Honor presented to artists for rap performances

The Grammy Award for Best Rap Performance is an honor presented to recording artists for quality rap performances. It was first presented at the 31st Annual Grammy Awards in 1989 and again at the 32nd Annual Grammy Awards in 1990, after which point the award was split into two categories: Best Rap Solo Performance and Best Rap Performance by a Duo or Group. These two categories were combined again in 2012 as a result of a restructure of Grammy categories, and the reinstated Award for Best Rap Performance was presented at the 54th Grammy Awards in 2012. The restructuring was the consequence of the Recording Academy's wish to decrease the number of categories and awards and to eliminate distinctions between solo and duo or group performances.
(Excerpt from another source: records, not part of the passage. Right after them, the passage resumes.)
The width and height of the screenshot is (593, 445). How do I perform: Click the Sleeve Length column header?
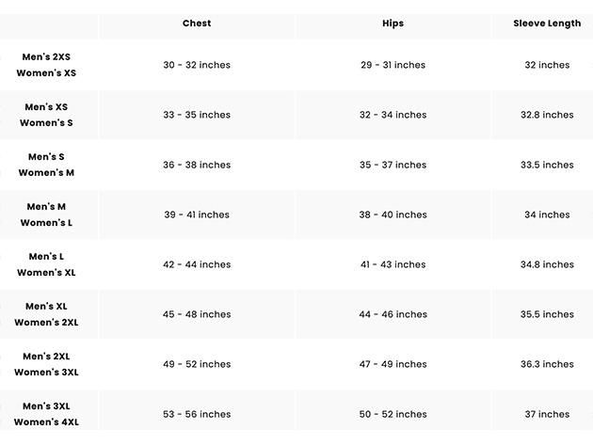pos(547,24)
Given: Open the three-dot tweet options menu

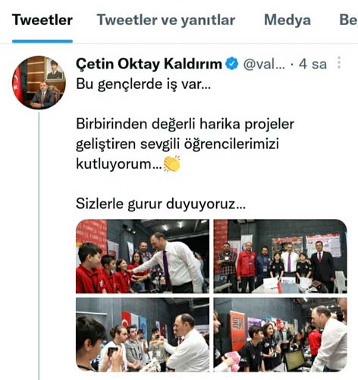Looking at the screenshot, I should coord(339,62).
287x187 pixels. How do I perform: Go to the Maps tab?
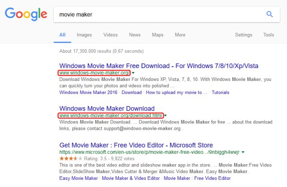157,35
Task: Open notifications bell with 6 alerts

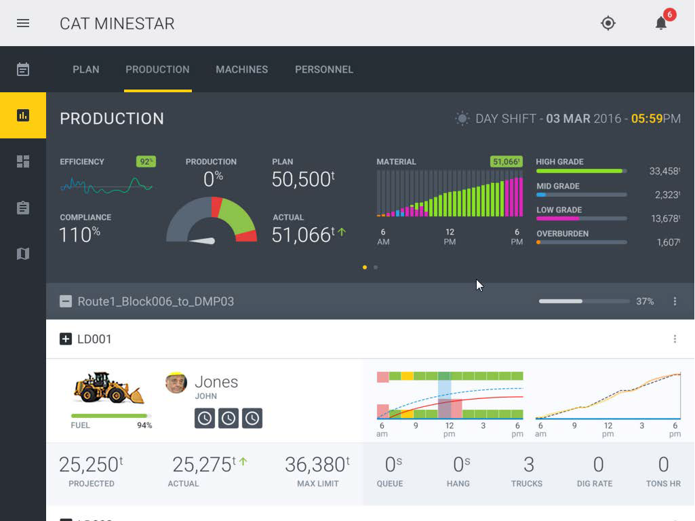Action: coord(661,23)
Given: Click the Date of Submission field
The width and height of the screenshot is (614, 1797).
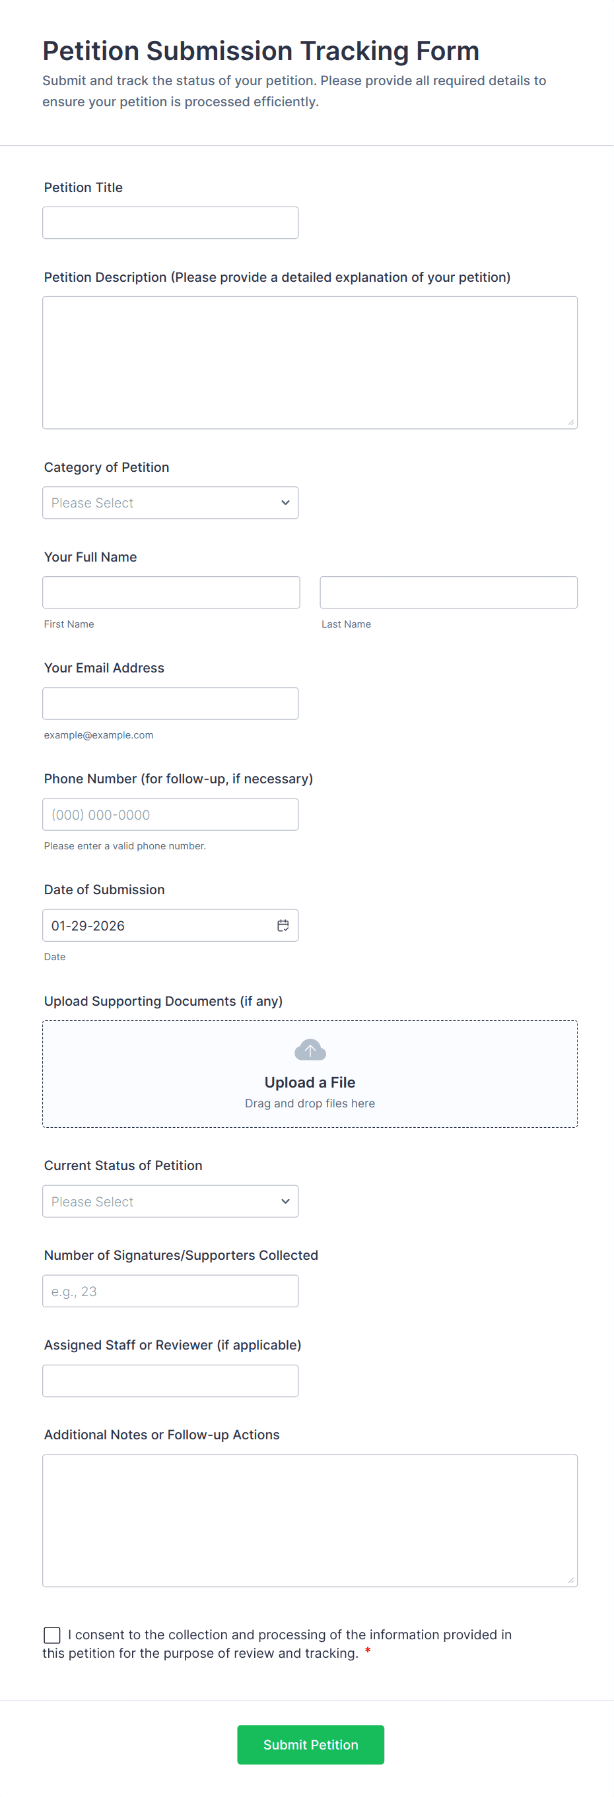Looking at the screenshot, I should [x=157, y=925].
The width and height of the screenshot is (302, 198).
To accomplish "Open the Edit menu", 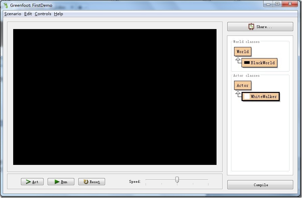I will [x=28, y=14].
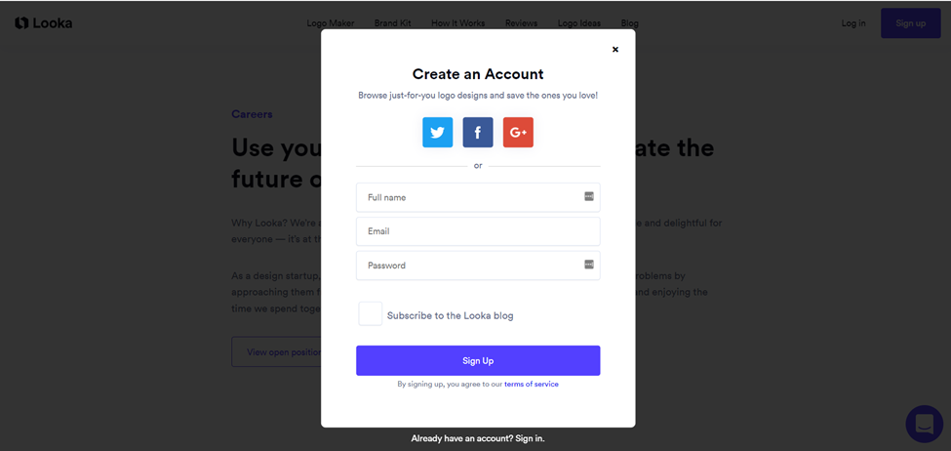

The Grammy Awards, an annual ceremony established in 1958, and originally called the Gramophone Awards, are presented by the National Academy of Recording Arts and Sciences (NARAS) of the United States to "honor artistic achievement, technical proficiency and overall excellence in the recording industry, without regard to album sales or chart position".

The award goes to the artist. The producer, engineer, and songwriter can apply for a Winner's Certificate.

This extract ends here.